On an annual basis, CMS issues a notice of proposed rulemaking (NPRM) for the Medicare Physician Fee Schedule (MPFS) in early July and accepts comments on the NPRM before issuing a final rule in the fall. The calendar year 2024 MPFS (developed in the summer 2023) will include all of the language and guidance on participatory requirements for counselors in the Medicare program.

To help provide counselors with an example of how information is presented in a MPFS, the calendar year 2020 MPFS Final Rule offered some guidance on how CMS could potentially conduct rulemaking for Part B coverage of counselors.

In 2020, CMS added a new Enrollment Process Category for Opioid Treatment Providers (OTPs) to the Fee Schedule. The following paragraph, from the 2020 MPFS Final Rule, describes the process of adding a new category.

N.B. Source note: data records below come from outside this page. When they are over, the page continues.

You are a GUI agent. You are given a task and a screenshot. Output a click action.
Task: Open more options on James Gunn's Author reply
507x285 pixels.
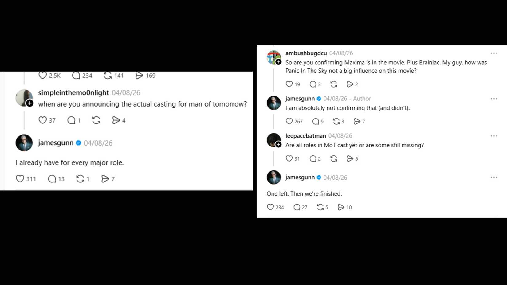pos(494,98)
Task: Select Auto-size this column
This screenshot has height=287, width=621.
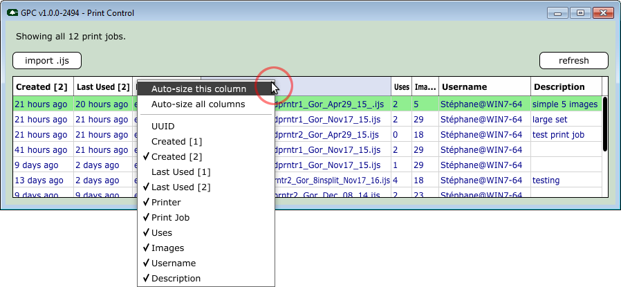Action: 198,89
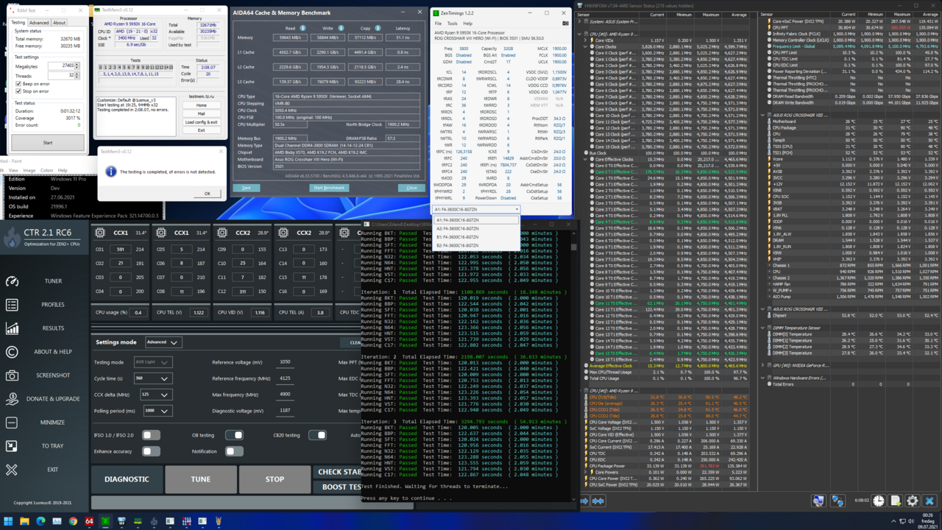Click HWiNFO log file icon with plus
Viewport: 942px width, 530px height.
pyautogui.click(x=896, y=501)
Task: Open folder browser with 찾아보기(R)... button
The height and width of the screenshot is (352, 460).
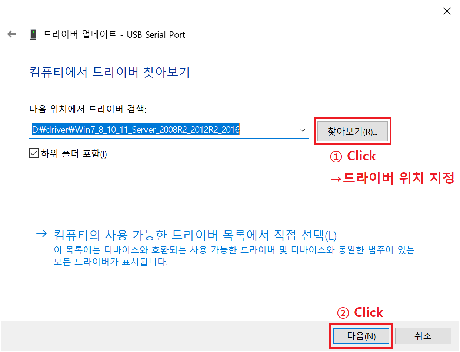Action: tap(353, 132)
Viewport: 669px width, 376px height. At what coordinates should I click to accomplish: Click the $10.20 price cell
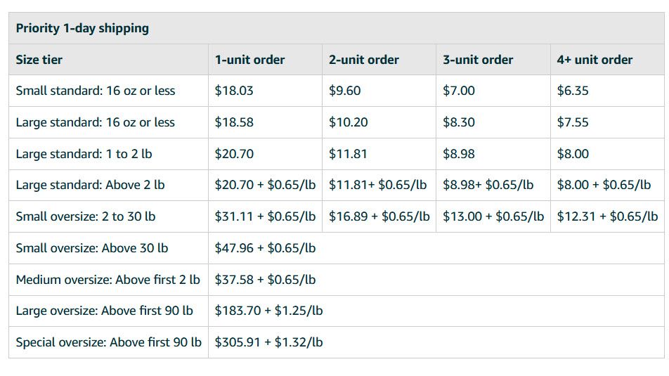[348, 122]
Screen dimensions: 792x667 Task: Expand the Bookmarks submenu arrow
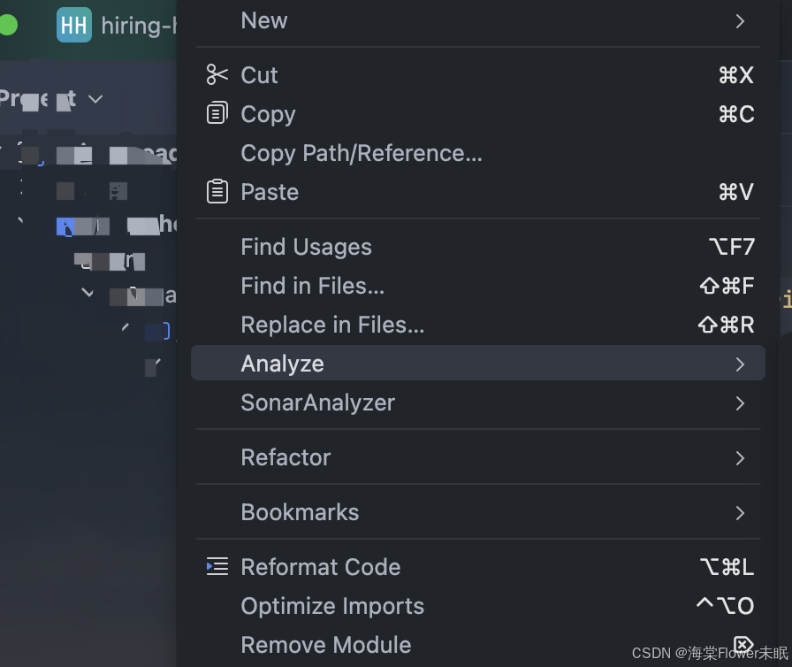[740, 513]
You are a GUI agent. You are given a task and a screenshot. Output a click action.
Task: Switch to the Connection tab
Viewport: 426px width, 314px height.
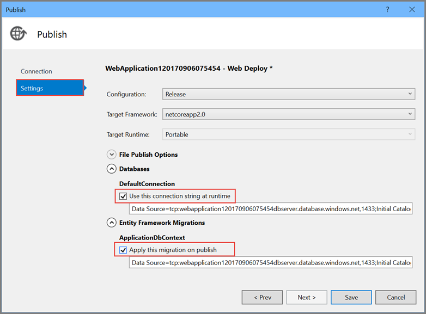coord(36,71)
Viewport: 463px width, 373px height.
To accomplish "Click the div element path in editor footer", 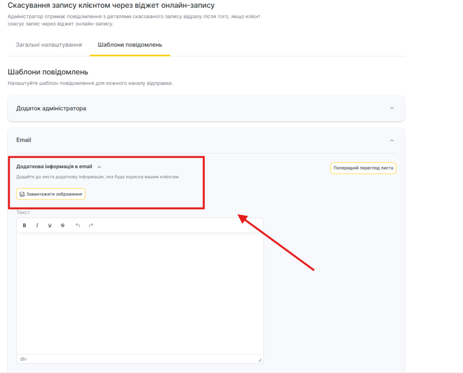I will coord(24,359).
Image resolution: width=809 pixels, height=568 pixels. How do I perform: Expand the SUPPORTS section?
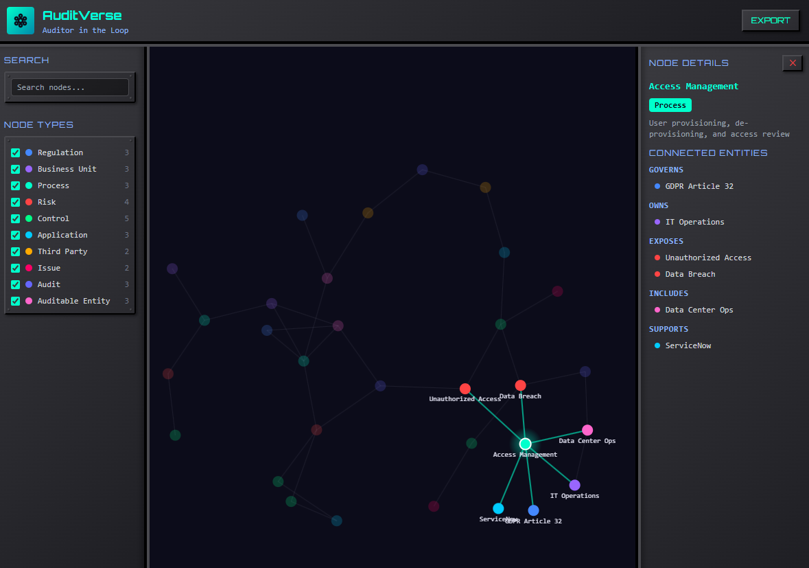point(668,329)
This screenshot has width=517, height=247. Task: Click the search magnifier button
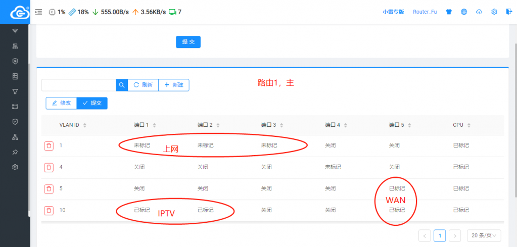coord(122,85)
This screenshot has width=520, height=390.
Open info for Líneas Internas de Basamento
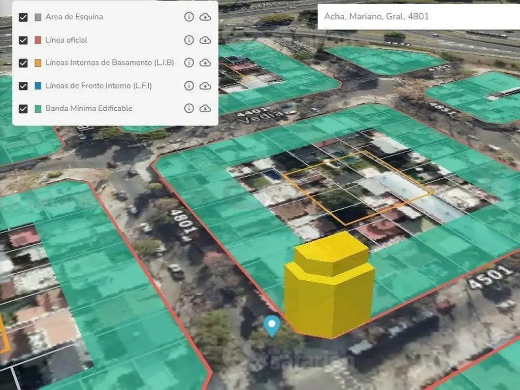coord(189,62)
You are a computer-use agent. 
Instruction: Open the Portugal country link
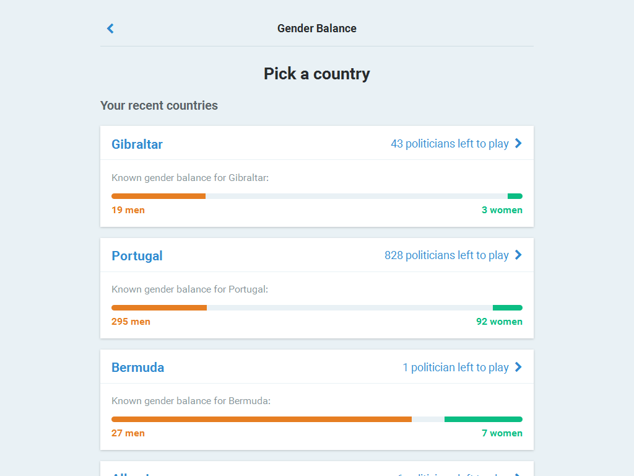pyautogui.click(x=137, y=256)
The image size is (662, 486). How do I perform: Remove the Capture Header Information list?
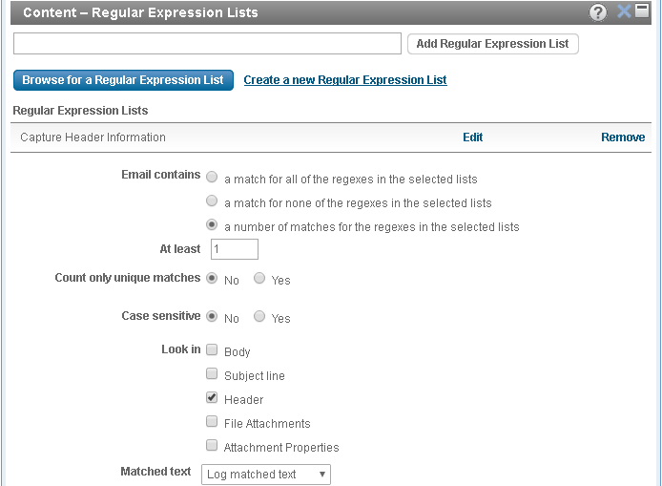pos(622,137)
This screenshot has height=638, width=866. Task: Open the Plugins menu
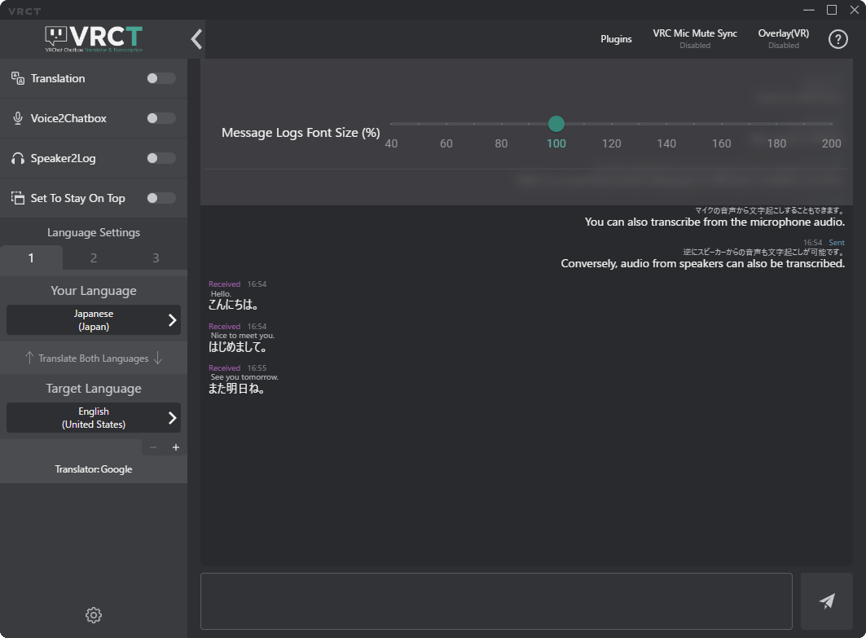616,39
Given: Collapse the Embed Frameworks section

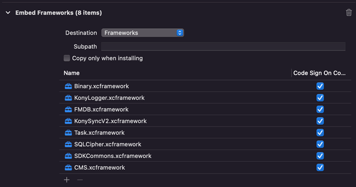Looking at the screenshot, I should click(x=8, y=13).
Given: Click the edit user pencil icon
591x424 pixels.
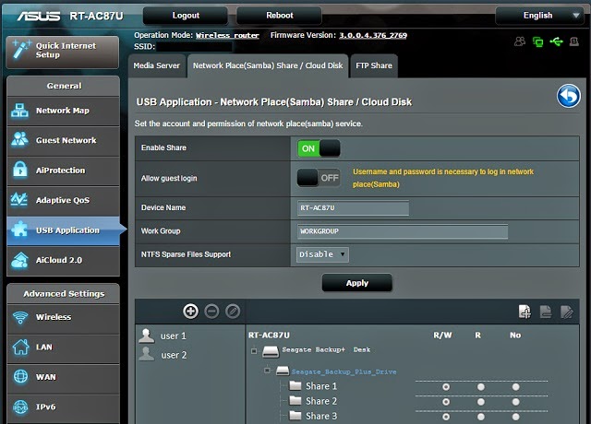Looking at the screenshot, I should (233, 312).
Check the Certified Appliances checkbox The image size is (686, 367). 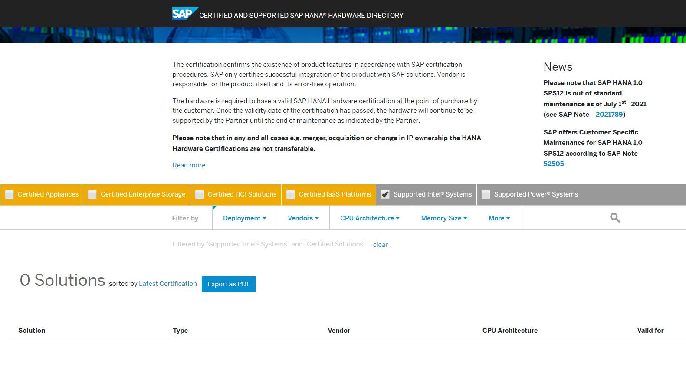click(10, 195)
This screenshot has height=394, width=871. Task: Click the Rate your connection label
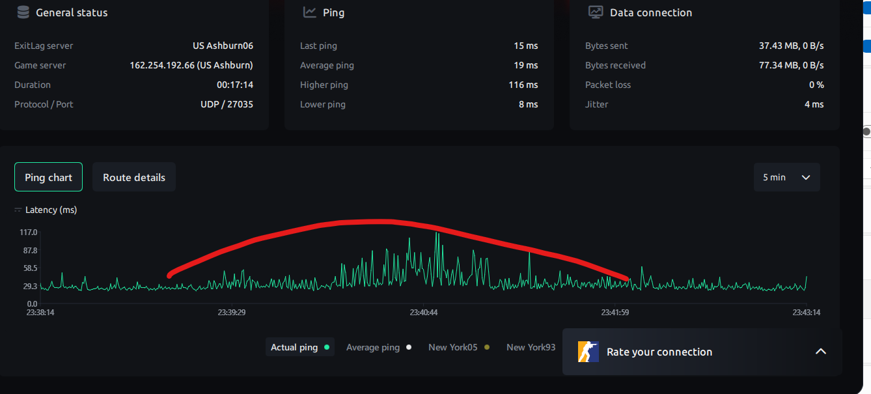(x=659, y=352)
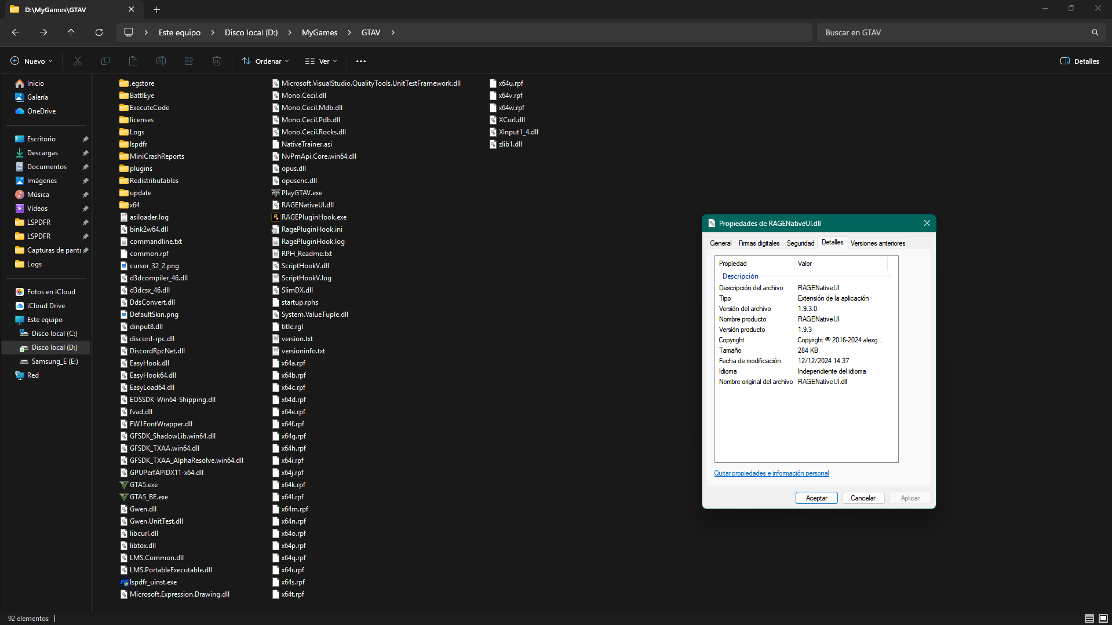The image size is (1112, 625).
Task: Click Quitar propiedades e información personal link
Action: click(x=771, y=473)
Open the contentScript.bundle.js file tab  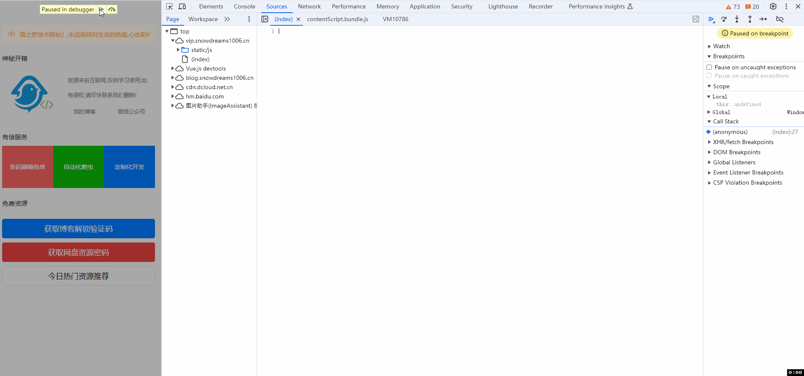point(337,19)
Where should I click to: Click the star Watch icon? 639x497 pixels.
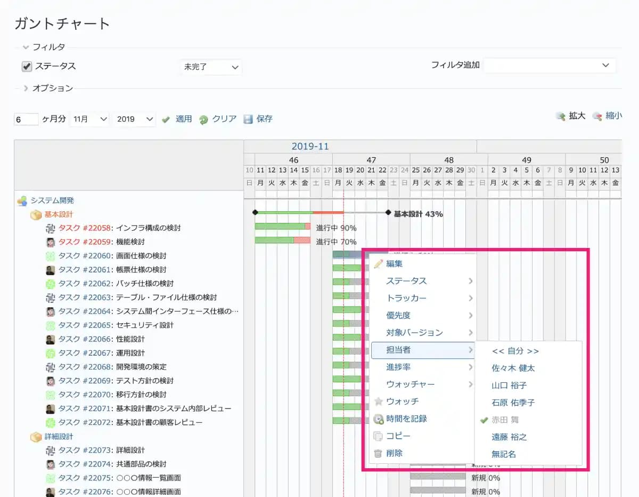click(x=379, y=402)
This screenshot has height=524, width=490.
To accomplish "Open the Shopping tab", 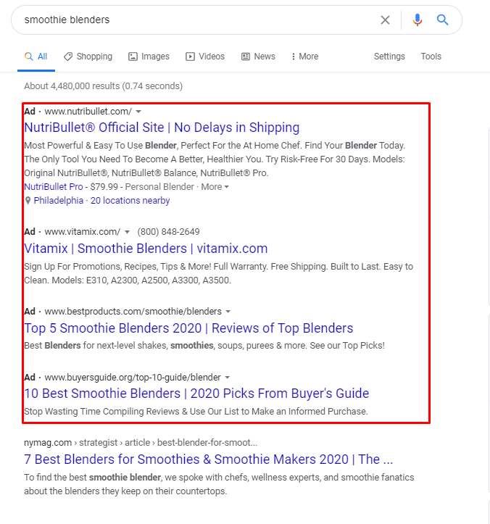I will coord(88,57).
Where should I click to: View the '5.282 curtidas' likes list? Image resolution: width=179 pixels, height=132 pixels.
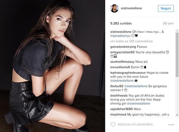click(x=121, y=23)
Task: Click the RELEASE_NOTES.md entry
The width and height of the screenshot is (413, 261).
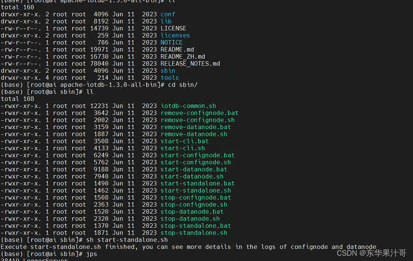Action: click(190, 64)

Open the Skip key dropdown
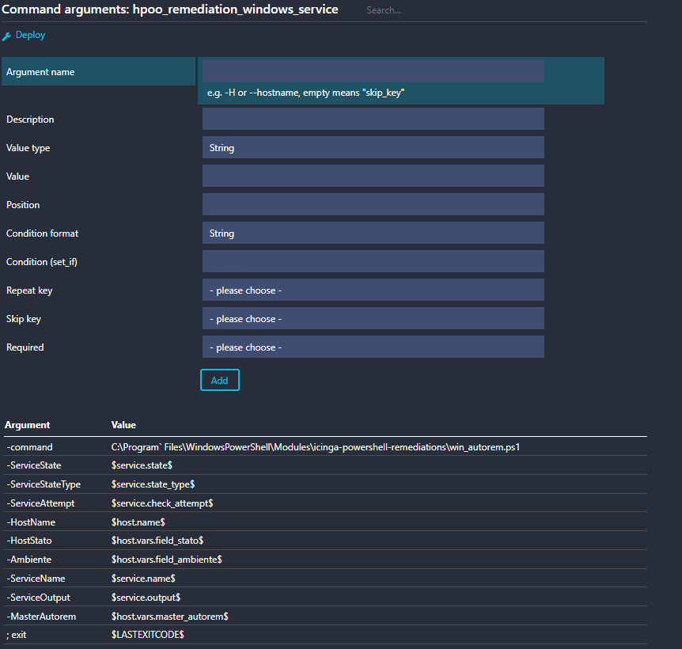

New Enrollment Category Created for Opioid Treatment Providers in 2020

In furtherance of its objectives to help individuals recover from opioid addiction, the SUPPORT Act established a new Medicare benefit category for OTPs for the purposes of furnishing opioid use disorder treatment services. Prior to the Final Rule, OTPs were not recognized as Medicare providers, meaning that beneficiaries receiving medication-assisted treatment (“MAT”) at OTPs for their opioid use disorder had to pay out of pocket. In the Final Rule, CMS sets forth the eligibility definitions and requirements for OTP enrollment under this newly created benefit category, which will enable OTPs that meet applicable requirements to bill and receive payment under the Medicare program for such services, thereby promoting expanded access to care. For purposes of enrollment, the SUPPORT Act and the Final Rule require that OTPs enroll under Section 1866(j) of the Social Security Act, which requires the entity to enter into a provider agreement that meets standard Medicare requirements. The Final Rule also specifically directs an OTP to have a provider agreement that meets the requirements of Section 1866(a) of the Social Security Act. All typical enrollment processes (e.g., completing an enrollment application) will apply to OTP enrollment, as well as Medicare enrollment regulations designed to give CMS discretion and gatekeeper tools for program integrity purposes to prevent unqualified or potentially fraudulent individuals and entities from being able to enter and inappropriately bill the Medicare program. The Final Rule creates a new regulation at 42 C.F.R. § 424.67 that incorporates these general enrollment requirements and procedures and further establishes specific enrollment requirements that OTPs must meet in order to bill Medicare for the provision of opioid use disorder treatment services. These requirements include submission of a Form CMS-855B with program-specific supplemental information attached, including (i) a list of all physicians and other eligible professionals who are legally authorized to prescribe, order, or dispense controlled substances on behalf of the OTP to enable CMS to screen such providers qualifications and prescribing practices; and (ii) a certification that the OTP meets and will continue to meet specific requirements and standards.